Building a Customized Solution
Initially, the department envisioned using laptop computers for inspection but eventually rejected the idea in part because the units were awkward to use but also because suitable software was not available for capturing the details required by the Springfield Fire Department. One of the main challenges was the need to capture and access data in very specific ways, with electronic forms designed to match the flow of the actual inspection. An expensive software development was not in the cards with tight budgets, especially for experimental projects.

In early 2002 Putnam began investigating handheld solutions, and an Internet search led him to SYWARE's application development tool, Visual CE. He was intrigued because the software allowed handheld database applications to be developed without programming and seemed to be a good fit for commercial inspection. Rather than spend thousands for a full-blown development effort, Putnam developed the application himself for several hundred dollars.

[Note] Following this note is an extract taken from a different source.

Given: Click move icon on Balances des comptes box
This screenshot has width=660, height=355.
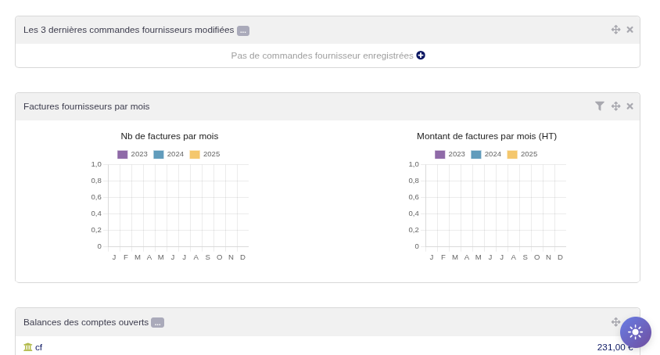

Using the Visual CE software, Putnam created his handheld program by dragging and dropping elements into position on the screen - text fields, boxes, buttons and other features - to create a custom electronic form. An on-screen keypad is used for entering text and numbers. Another useful form element is a box for signatures or drawings, such as a diagram of an inspection site. "People like me who are not database savvy can develop their own programs," says Putnam.

Drop down lists and popup windows allow paper forms to be easily adapted to fit onto the miniature handheld screen, while allowing a level of detail that is awkward or impossible to present on paper forms. The ability to define any desired detail allows inspectors to collect very specific information about a site, with the fields on the electronic form mapped to the central MS Access database. This flexibility allows Putnam to create forms that match the inspectors' data collection needs, as well as put the information to work rather than simply sit in a file cabinet.

Moving Forward
Putnam notes that business owners are often impressed when he pulls out his handheld, as it helps create an image of a technologically advanced fire department. He has been approached by other fire departments looking for ways to work faster and more effectively using handheld PCs. He has a number of ideas where the devices would come in handy. One possibility is hydrant inspections, where they can keep the inspection records on the Pocket PC for later transfer to Access, eliminating the duplication of effort associated with keying in data from paper forms.

Another example involves checking for the presence of hazardous material when responding to an alarm. A Battalion Chief will be able to enter the address of a location where a fire has been reported to see if there are hazardous materials on the property, and if so, the location, type and quantity. Visual CE records can include drawings showing the location of the hazardous material or other useful information. With instant access to this information, the Battalion Chief will be able to notify the fire crew enroute that there's hazardous material on the scene that they'll need to avoid.

"People who are unfamiliar with handheld computers may not realize how easy the devices are to use," Putnam concludes. "They also should know that these units are not toys - the unit I have is as fast as my daughter's desktop PC, and they're only going to get better." Coupled with the right software, that's good news for fire departments and the communities they serve.